Continue the text on Jonson's play Catiline His Conspiracy, starting after its last sentence.

#### TEXT PASSAGE

Catiline His Conspiracy, 1611, is a Jacobean tragedy written by Ben Jonson. It is one of the two Roman tragedies that Jonson hoped would cement his dramatic achievement and reputation, the other being Sejanus His Fall (1603).

==Background==
Jonson, a devout Catholic convert, wrote Catiline in the historical context of the Gunpowder Plot and surrounding events. Written when he was already under suspicion of "popperie and treason", the play explores the relationship of law to prerogative and treason to tyranny.

Jonson was not the first playwright of his era to dramatize the story of Catiline. Stephen Gosson in his "School of Abuse" (1579) praised a play called Catiline's Conspiracies, which was acted by Leicester's Men at The Theatre some time between 1576 and 1579. A Catiline (either Gosson's or another play, author unknown) was acted at the home of William Cecil, 1st Lord Burghley, on 16 January 1588. In 1598 or 1599, the Diary of Philip Henslowe records an advance payment of five shillings to Henry Chettle, for a play titled Catiline's Conspiracy—though Chettle appears never to have completed writing it.

==Publication==
The play was first published in quarto in 1611 by the stationer Walter Burre, prefaced with commendatory verses by Francis Beaumont, John Fletcher and Nathan Field. It was reprinted the 1616 folio of Jonson's works. The folio text states that Catiline was first performed in 1611 by the King's Men, and lists the cast as: Richard Burbage, John Heminges, Alexander Cooke, Henry Condell, John Lowin, John Underwood, William Ostler, Nicholas Tooley, Richard Robinson and William Ecclestone.

########
#### EXTRACTED ENTRIES

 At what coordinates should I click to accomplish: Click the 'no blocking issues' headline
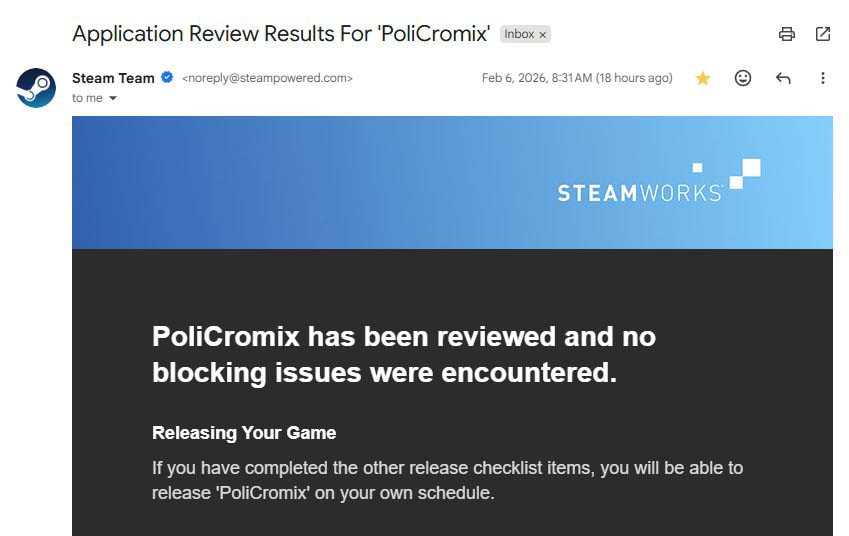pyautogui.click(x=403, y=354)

########
#### EXTRACTED ENTRIES

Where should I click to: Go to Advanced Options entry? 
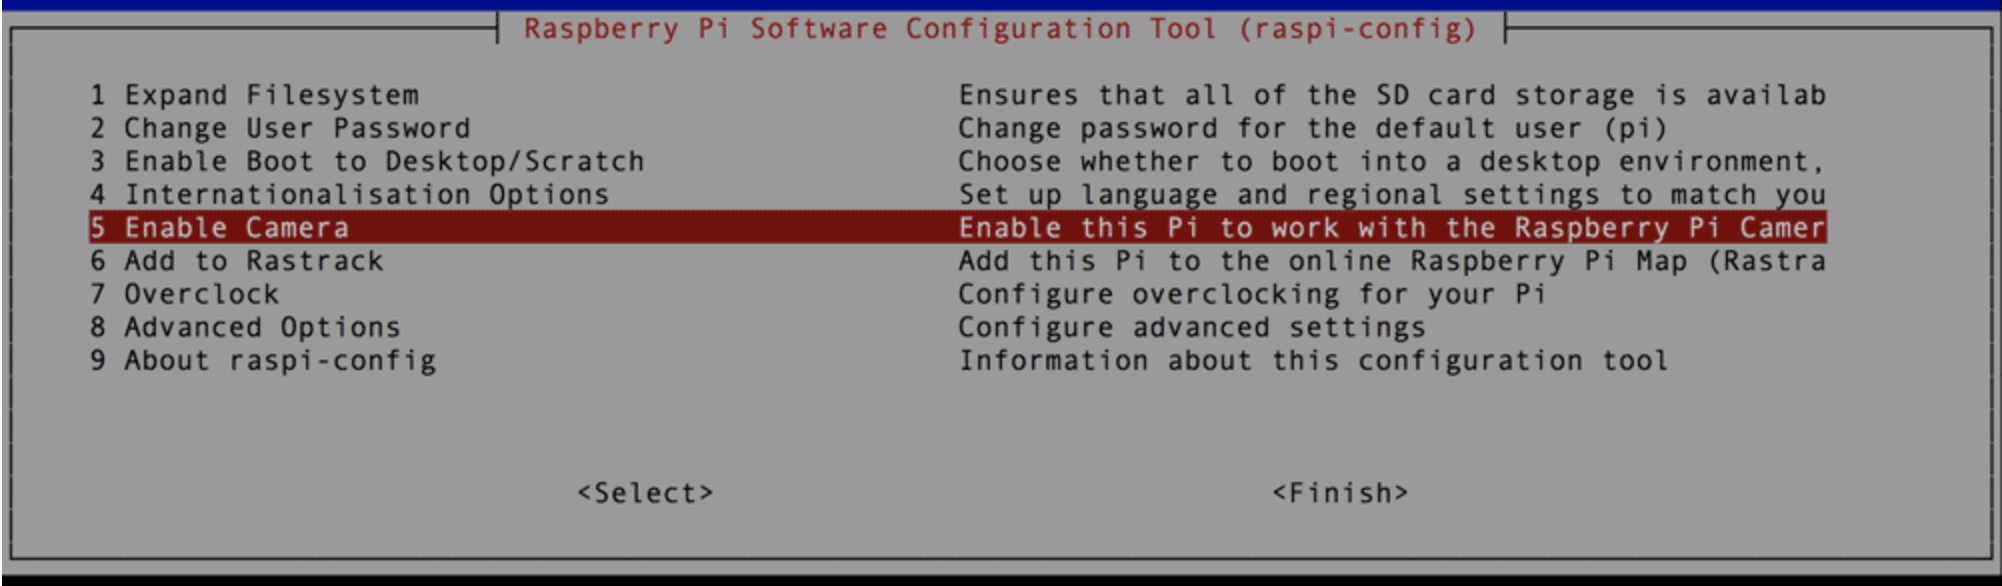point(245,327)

########
#### EXTRACTED ENTRIES

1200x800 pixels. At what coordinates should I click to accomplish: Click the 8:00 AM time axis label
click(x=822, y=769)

########

**ANSWER SPACE:**
==Story==
As its title indicates, the play recounts the story of Catiline, the Roman politician and conspirator of the 1st century B.C. Besides Catiline appear other historical figures such as Julius Caesar, Sempronia, Fulvia, Crassus, Cicero and Aurelia Orestilla.

==Reception==
That the play was not a popular success is indicated by Jonson's reproachful preface to the published edition. Thomas Rymer praised the play's subject matter but condemned Jonson's violations of decorum. The Guardian states that: "Although booed off stage at its 1611 premiere, it became a great favourite in its day, but has not been staged since the 17th century".

John Dryden introduced the traditional prescriptive rule against preposition stranding in English in criticising a phrase from this play: "The maws, and dens of beasts could not receive / the bodies that those souls were frighted from."

In 2011, the play was edited and translated for the first time in Italian.